**OBJECTIVE**.
Copy the listing below in full, keeping every line unchanged.

**RECORD SET**.
-------
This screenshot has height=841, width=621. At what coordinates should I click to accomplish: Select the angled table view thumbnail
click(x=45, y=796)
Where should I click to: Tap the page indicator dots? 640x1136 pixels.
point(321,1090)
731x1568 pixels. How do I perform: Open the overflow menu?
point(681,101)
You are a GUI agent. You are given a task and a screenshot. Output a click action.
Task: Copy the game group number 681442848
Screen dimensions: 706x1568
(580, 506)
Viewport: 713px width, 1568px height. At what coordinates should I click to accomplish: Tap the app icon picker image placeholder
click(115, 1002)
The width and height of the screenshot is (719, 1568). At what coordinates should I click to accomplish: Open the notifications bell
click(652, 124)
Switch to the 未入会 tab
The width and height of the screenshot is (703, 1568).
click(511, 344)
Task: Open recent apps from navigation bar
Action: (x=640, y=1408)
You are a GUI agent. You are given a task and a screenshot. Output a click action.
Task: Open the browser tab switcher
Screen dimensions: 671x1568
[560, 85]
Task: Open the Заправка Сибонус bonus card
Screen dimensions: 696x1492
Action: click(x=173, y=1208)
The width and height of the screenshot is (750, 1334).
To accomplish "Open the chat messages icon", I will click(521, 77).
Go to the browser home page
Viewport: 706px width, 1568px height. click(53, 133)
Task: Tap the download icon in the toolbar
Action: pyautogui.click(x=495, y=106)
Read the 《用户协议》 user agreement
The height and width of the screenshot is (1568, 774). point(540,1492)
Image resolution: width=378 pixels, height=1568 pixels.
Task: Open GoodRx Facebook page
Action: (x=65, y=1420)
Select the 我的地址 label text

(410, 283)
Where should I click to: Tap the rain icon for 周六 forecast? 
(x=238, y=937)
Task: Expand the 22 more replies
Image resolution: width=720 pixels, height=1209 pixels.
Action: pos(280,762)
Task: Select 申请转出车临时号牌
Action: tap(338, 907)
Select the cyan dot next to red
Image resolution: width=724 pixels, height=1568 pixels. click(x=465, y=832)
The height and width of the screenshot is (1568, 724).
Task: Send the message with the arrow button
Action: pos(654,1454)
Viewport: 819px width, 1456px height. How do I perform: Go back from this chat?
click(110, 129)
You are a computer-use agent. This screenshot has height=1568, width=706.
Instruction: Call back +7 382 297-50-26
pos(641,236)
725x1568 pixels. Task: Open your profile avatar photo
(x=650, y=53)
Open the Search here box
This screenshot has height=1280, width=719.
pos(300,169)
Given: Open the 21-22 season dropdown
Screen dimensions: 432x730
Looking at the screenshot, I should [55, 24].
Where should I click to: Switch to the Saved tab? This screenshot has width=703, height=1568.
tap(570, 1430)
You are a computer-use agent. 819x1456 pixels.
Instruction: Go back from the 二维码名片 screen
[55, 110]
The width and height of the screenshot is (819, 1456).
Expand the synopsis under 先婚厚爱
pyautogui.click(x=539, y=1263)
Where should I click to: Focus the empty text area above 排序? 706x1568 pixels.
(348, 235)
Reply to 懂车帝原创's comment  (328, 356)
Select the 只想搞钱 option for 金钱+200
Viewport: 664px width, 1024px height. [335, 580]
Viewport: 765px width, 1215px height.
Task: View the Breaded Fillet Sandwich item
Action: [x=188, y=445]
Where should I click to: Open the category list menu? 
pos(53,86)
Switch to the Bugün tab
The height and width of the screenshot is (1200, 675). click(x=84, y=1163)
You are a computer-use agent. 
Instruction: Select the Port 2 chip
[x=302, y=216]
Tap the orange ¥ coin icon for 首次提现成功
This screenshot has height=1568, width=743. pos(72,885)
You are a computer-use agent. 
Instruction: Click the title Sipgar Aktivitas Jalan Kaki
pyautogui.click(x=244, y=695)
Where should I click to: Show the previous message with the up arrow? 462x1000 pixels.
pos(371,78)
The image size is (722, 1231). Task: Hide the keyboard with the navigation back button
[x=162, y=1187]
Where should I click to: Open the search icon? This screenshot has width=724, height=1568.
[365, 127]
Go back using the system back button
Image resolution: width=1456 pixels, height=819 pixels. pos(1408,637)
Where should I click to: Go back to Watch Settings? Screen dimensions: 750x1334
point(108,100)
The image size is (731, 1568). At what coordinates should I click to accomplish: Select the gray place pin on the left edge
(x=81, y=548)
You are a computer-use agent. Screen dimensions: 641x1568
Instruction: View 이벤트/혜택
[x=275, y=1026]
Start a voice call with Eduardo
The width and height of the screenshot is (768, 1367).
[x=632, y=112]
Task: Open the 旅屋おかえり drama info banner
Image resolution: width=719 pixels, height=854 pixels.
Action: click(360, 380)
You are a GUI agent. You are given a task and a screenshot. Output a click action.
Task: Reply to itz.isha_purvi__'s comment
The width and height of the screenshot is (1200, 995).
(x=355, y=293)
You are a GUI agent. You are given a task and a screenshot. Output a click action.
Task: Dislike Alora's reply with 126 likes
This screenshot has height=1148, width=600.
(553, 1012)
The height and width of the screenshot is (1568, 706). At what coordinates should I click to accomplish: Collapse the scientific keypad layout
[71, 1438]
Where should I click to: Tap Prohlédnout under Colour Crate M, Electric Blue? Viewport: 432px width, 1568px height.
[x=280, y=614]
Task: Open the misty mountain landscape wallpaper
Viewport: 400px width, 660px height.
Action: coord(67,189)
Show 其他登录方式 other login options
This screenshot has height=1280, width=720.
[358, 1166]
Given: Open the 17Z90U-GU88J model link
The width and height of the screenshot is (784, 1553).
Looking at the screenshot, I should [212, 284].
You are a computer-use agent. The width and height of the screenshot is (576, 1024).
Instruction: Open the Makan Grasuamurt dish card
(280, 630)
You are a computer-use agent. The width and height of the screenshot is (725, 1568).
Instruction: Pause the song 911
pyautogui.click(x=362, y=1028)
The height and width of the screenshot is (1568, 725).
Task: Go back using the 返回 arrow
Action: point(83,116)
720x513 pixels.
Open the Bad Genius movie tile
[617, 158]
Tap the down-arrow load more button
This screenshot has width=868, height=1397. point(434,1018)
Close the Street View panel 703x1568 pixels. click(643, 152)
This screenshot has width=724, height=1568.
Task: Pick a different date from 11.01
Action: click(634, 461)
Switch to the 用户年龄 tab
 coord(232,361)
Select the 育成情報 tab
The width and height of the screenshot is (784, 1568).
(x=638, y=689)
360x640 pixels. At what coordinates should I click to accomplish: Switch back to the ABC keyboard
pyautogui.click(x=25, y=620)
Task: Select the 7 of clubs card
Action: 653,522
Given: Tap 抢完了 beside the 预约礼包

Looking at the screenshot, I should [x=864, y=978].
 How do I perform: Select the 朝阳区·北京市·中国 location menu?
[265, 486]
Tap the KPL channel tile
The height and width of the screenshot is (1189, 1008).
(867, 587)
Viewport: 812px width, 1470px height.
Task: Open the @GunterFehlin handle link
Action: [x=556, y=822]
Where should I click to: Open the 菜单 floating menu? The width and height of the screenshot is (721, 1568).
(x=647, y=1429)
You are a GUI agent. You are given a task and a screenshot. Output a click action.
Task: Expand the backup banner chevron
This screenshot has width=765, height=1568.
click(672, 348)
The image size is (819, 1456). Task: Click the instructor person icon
-------
**CORRECT ANSWER**.
This screenshot has height=841, width=621. At what coordinates should I click to accomplish: Select the angled table view thumbnail
click(x=45, y=796)
Where should I click to: Tap the page indicator dots? 640x1136 pixels.
point(321,1090)
731x1568 pixels. How do I perform: Open the overflow menu?
point(681,101)
You are a GUI agent. You are given a task and a screenshot. Output a click action.
Task: Copy the game group number 681442848
Screen dimensions: 706x1568
(580, 506)
Viewport: 713px width, 1568px height. At what coordinates should I click to accomplish: Tap the app icon picker image placeholder
click(115, 1002)
The width and height of the screenshot is (719, 1568). At what coordinates should I click to accomplish: Open the notifications bell
click(652, 124)
Switch to the 未入会 tab
The width and height of the screenshot is (703, 1568).
click(511, 344)
Task: Open recent apps from navigation bar
Action: (x=640, y=1408)
You are a GUI agent. You are given a task and a screenshot. Output a click action.
Task: Open the browser tab switcher
Screen dimensions: 671x1568
[560, 85]
Task: Open the Заправка Сибонус bonus card
Screen dimensions: 696x1492
Action: click(x=173, y=1208)
The width and height of the screenshot is (750, 1334).
To accomplish "Open the chat messages icon", I will click(521, 77).
Go to the browser home page
Viewport: 706px width, 1568px height. click(53, 133)
Task: Tap the download icon in the toolbar
Action: pyautogui.click(x=495, y=106)
Read the 《用户协议》 user agreement
The height and width of the screenshot is (1568, 774). point(540,1492)
Image resolution: width=378 pixels, height=1568 pixels.
Task: Open GoodRx Facebook page
Action: (x=65, y=1420)
Select the 我的地址 label text

(410, 283)
Where should I click to: Tap the rain icon for 周六 forecast? 
(x=238, y=937)
Task: Expand the 22 more replies
Image resolution: width=720 pixels, height=1209 pixels.
Action: pos(280,762)
Task: Select 申请转出车临时号牌
Action: tap(338, 907)
Select the cyan dot next to red
Image resolution: width=724 pixels, height=1568 pixels. click(x=465, y=832)
The height and width of the screenshot is (1568, 724).
Task: Send the message with the arrow button
Action: pos(654,1454)
Viewport: 819px width, 1456px height. How do I perform: Go back from this chat?
click(110, 129)
You are a computer-use agent. This screenshot has height=1568, width=706.
Instruction: Call back +7 382 297-50-26
pos(641,236)
725x1568 pixels. Task: Open your profile avatar photo
(x=650, y=53)
Open the Search here box
This screenshot has height=1280, width=719.
pos(300,169)
Given: Open the 21-22 season dropdown
Screen dimensions: 432x730
Looking at the screenshot, I should [55, 24].
Where should I click to: Switch to the Saved tab? This screenshot has width=703, height=1568.
tap(570, 1430)
You are a computer-use agent. 819x1456 pixels.
Instruction: Go back from the 二维码名片 screen
[55, 110]
The width and height of the screenshot is (819, 1456).
Expand the synopsis under 先婚厚爱
pyautogui.click(x=539, y=1263)
Where should I click to: Focus the empty text area above 排序? 706x1568 pixels.
(348, 235)
Reply to 懂车帝原创's comment  (328, 356)
Select the 只想搞钱 option for 金钱+200
Viewport: 664px width, 1024px height. [335, 580]
Viewport: 765px width, 1215px height.
Task: View the Breaded Fillet Sandwich item
Action: [x=188, y=445]
Where should I click to: Open the category list menu? 
pos(53,86)
Switch to the Bugün tab
The height and width of the screenshot is (1200, 675). click(x=84, y=1163)
You are a computer-use agent. 
Instruction: Select the Port 2 chip
[x=302, y=216]
Tap the orange ¥ coin icon for 首次提现成功
This screenshot has height=1568, width=743. pos(72,885)
You are a computer-use agent. 
Instruction: Click the title Sipgar Aktivitas Jalan Kaki
pyautogui.click(x=244, y=695)
Where should I click to: Show the previous message with the up arrow? 462x1000 pixels.
pos(371,78)
The image size is (722, 1231). Task: Hide the keyboard with the navigation back button
[x=162, y=1187]
Where should I click to: Open the search icon? This screenshot has width=724, height=1568.
[365, 127]
Go back using the system back button
Image resolution: width=1456 pixels, height=819 pixels. pos(1408,637)
Where should I click to: Go back to Watch Settings? Screen dimensions: 750x1334
point(108,100)
The image size is (731, 1568). At what coordinates should I click to accomplish: Select the gray place pin on the left edge
(x=81, y=548)
You are a computer-use agent. Screen dimensions: 641x1568
Instruction: View 이벤트/혜택
[x=275, y=1026]
Start a voice call with Eduardo
The width and height of the screenshot is (768, 1367).
[x=632, y=112]
Task: Open the 旅屋おかえり drama info banner
Image resolution: width=719 pixels, height=854 pixels.
Action: click(360, 380)
You are a GUI agent. You are given a task and a screenshot. Output a click action.
Task: Reply to itz.isha_purvi__'s comment
The width and height of the screenshot is (1200, 995).
(x=355, y=293)
You are a GUI agent. You are given a task and a screenshot. Output a click action.
Task: Dislike Alora's reply with 126 likes
This screenshot has height=1148, width=600.
(553, 1012)
The height and width of the screenshot is (1568, 706). At what coordinates should I click to accomplish: Collapse the scientific keypad layout
[71, 1438]
Where should I click to: Tap Prohlédnout under Colour Crate M, Electric Blue? Viewport: 432px width, 1568px height.
[x=280, y=614]
Task: Open the misty mountain landscape wallpaper
Viewport: 400px width, 660px height.
Action: coord(67,189)
Show 其他登录方式 other login options
This screenshot has height=1280, width=720.
[358, 1166]
Given: Open the 17Z90U-GU88J model link
The width and height of the screenshot is (784, 1553).
Looking at the screenshot, I should [212, 284].
You are a computer-use agent. The width and height of the screenshot is (576, 1024).
Instruction: Open the Makan Grasuamurt dish card
(280, 630)
You are a computer-use agent. The width and height of the screenshot is (725, 1568).
Instruction: Pause the song 911
pyautogui.click(x=362, y=1028)
The height and width of the screenshot is (1568, 725).
Task: Go back using the 返回 arrow
Action: point(83,116)
720x513 pixels.
Open the Bad Genius movie tile
[617, 158]
Tap the down-arrow load more button
This screenshot has width=868, height=1397. point(434,1018)
Close the Street View panel 703x1568 pixels. click(643, 152)
This screenshot has width=724, height=1568.
Task: Pick a different date from 11.01
Action: click(634, 461)
Switch to the 用户年龄 tab
 coord(232,361)
Select the 育成情報 tab
The width and height of the screenshot is (784, 1568).
(x=638, y=689)
360x640 pixels. At what coordinates should I click to accomplish: Switch back to the ABC keyboard
pyautogui.click(x=25, y=620)
Task: Select the 7 of clubs card
Action: 653,522
Given: Tap 抢完了 beside the 预约礼包

Looking at the screenshot, I should [x=864, y=978].
 How do I perform: Select the 朝阳区·北京市·中国 location menu?
[265, 486]
Tap the KPL channel tile
The height and width of the screenshot is (1189, 1008).
(867, 587)
Viewport: 812px width, 1470px height.
Task: Open the @GunterFehlin handle link
Action: [x=556, y=822]
Where should I click to: Open the 菜单 floating menu? The width and height of the screenshot is (721, 1568).
(x=647, y=1429)
You are a GUI agent. You are given a task and a screenshot. Output a click action.
Task: Expand the backup banner chevron
This screenshot has width=765, height=1568.
click(672, 348)
The image size is (819, 1456). Task: Click the instructor person icon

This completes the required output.